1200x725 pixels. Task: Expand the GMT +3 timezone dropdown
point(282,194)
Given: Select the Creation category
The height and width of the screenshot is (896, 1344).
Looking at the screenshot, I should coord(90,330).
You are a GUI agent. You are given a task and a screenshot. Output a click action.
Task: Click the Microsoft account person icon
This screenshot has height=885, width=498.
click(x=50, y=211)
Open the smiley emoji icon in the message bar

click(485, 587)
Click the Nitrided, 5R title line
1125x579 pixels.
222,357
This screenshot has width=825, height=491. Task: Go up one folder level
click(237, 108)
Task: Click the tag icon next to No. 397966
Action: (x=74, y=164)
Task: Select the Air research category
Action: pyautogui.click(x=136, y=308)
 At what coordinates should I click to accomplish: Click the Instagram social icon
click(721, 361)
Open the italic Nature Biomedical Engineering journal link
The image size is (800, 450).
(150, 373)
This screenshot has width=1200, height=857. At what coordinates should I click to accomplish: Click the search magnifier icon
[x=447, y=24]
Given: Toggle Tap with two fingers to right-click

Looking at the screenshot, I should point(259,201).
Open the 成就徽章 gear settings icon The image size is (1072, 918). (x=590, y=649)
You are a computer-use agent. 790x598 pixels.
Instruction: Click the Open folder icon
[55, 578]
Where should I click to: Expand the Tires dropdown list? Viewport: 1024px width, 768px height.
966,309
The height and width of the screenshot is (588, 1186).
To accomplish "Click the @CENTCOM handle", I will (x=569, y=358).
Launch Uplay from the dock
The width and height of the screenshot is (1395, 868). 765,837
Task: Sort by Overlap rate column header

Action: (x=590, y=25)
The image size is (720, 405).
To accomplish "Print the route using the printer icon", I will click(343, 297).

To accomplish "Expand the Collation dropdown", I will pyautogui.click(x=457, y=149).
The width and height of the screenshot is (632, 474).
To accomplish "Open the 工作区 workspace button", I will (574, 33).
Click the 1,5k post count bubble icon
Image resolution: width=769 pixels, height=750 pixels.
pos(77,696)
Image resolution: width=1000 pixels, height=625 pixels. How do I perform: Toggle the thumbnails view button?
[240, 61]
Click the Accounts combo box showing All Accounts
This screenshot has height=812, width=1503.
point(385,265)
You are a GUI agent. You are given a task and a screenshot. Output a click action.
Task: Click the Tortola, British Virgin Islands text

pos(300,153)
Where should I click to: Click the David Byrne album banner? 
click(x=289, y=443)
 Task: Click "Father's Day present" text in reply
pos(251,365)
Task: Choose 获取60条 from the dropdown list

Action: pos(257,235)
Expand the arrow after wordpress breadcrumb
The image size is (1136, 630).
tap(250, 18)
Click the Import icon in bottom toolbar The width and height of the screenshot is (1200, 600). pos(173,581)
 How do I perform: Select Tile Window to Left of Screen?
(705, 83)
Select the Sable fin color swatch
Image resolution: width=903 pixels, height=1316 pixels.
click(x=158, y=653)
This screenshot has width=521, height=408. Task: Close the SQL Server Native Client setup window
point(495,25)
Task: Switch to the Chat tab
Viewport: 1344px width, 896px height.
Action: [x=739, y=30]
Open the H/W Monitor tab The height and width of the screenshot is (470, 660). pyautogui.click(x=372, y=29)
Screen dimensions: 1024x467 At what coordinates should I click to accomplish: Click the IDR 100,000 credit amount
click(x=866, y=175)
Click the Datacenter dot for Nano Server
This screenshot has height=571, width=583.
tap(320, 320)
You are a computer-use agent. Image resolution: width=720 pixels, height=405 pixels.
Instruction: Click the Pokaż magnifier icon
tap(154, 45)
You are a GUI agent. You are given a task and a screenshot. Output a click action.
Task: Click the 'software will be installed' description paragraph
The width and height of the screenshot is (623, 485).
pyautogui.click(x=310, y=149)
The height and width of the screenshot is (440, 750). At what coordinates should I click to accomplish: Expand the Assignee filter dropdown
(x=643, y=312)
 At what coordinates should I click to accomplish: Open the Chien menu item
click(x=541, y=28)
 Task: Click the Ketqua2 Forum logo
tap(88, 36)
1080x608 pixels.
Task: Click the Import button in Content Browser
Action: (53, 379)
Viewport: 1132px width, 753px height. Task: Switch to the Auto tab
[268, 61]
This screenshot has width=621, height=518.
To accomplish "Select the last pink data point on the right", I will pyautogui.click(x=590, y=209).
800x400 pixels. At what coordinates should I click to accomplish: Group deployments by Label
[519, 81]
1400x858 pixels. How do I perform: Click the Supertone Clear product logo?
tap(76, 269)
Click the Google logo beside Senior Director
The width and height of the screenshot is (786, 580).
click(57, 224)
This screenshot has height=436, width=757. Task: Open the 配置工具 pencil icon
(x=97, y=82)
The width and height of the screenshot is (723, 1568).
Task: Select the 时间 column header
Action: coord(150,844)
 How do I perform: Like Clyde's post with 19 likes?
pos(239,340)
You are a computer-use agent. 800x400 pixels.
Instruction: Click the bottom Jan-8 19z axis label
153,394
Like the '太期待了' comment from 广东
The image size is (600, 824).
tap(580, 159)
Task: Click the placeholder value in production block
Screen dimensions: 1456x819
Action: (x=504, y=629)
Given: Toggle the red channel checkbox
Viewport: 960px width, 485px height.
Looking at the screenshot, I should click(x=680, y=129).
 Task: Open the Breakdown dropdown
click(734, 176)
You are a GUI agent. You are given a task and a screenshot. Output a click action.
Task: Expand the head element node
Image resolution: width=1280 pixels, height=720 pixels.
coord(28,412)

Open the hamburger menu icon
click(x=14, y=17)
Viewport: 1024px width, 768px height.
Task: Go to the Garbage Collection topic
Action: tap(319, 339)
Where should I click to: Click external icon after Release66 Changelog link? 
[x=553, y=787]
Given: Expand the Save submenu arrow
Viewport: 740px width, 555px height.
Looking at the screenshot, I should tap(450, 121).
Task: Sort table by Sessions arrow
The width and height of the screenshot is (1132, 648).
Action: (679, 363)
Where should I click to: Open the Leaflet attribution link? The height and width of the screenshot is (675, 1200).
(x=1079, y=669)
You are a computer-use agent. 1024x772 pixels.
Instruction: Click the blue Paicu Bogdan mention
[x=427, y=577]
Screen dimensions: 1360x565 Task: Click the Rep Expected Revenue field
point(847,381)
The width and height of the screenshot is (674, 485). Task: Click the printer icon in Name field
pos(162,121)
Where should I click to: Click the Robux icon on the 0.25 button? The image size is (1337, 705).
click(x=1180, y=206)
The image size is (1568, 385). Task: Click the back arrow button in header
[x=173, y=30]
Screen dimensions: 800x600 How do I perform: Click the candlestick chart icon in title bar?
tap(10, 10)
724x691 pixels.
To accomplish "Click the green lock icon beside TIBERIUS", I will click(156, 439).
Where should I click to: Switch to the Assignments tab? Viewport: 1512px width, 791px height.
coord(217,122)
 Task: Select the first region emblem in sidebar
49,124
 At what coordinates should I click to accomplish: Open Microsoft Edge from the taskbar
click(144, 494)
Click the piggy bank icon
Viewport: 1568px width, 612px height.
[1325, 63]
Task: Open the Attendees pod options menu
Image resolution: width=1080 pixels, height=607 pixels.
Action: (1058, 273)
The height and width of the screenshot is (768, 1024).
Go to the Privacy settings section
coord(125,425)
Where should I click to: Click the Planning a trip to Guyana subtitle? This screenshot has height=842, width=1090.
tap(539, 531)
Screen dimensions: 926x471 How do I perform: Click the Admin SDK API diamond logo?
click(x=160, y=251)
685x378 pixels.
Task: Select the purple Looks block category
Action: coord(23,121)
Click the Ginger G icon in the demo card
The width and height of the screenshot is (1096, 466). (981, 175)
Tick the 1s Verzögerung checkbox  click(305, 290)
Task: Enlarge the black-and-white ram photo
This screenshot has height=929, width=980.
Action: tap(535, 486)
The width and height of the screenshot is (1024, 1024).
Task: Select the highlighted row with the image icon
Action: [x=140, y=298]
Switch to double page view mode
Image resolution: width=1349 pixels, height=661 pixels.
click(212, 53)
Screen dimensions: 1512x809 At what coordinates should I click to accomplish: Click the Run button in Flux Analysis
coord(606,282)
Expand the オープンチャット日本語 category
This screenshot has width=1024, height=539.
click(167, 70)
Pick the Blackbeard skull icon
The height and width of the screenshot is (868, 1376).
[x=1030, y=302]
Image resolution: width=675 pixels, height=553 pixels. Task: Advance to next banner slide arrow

Exercise goal - Set down again, word for word, the stretch of records from the line with "Click the Datacenter dot for Nano Server" to the line with "Given: Toggle the red channel checkbox", both of those lines included.

Task output -
Click the Datacenter dot for Nano Server
This screenshot has height=571, width=583.
tap(320, 320)
You are a computer-use agent. Image resolution: width=720 pixels, height=405 pixels.
Instruction: Click the Pokaż magnifier icon
tap(154, 45)
You are a GUI agent. You are given a task and a screenshot. Output a click action.
Task: Click the 'software will be installed' description paragraph
The width and height of the screenshot is (623, 485).
pyautogui.click(x=310, y=149)
The height and width of the screenshot is (440, 750). At what coordinates should I click to accomplish: Expand the Assignee filter dropdown
(x=643, y=312)
 At what coordinates should I click to accomplish: Open the Chien menu item
click(x=541, y=28)
 Task: Click the Ketqua2 Forum logo
tap(88, 36)
1080x608 pixels.
Task: Click the Import button in Content Browser
Action: (53, 379)
Viewport: 1132px width, 753px height. Task: Switch to the Auto tab
[268, 61]
This screenshot has width=621, height=518.
To accomplish "Select the last pink data point on the right", I will pyautogui.click(x=590, y=209).
800x400 pixels. At what coordinates should I click to accomplish: Group deployments by Label
[519, 81]
1400x858 pixels. How do I perform: Click the Supertone Clear product logo?
tap(76, 269)
Click the Google logo beside Senior Director
The width and height of the screenshot is (786, 580).
click(57, 224)
This screenshot has height=436, width=757. Task: Open the 配置工具 pencil icon
(x=97, y=82)
The width and height of the screenshot is (723, 1568).
Task: Select the 时间 column header
Action: coord(150,844)
 How do I perform: Like Clyde's post with 19 likes?
pos(239,340)
You are a computer-use agent. 800x400 pixels.
Instruction: Click the bottom Jan-8 19z axis label
153,394
Like the '太期待了' comment from 广东
The image size is (600, 824).
tap(580, 159)
Task: Click the placeholder value in production block
Screen dimensions: 1456x819
Action: (x=504, y=629)
Given: Toggle the red channel checkbox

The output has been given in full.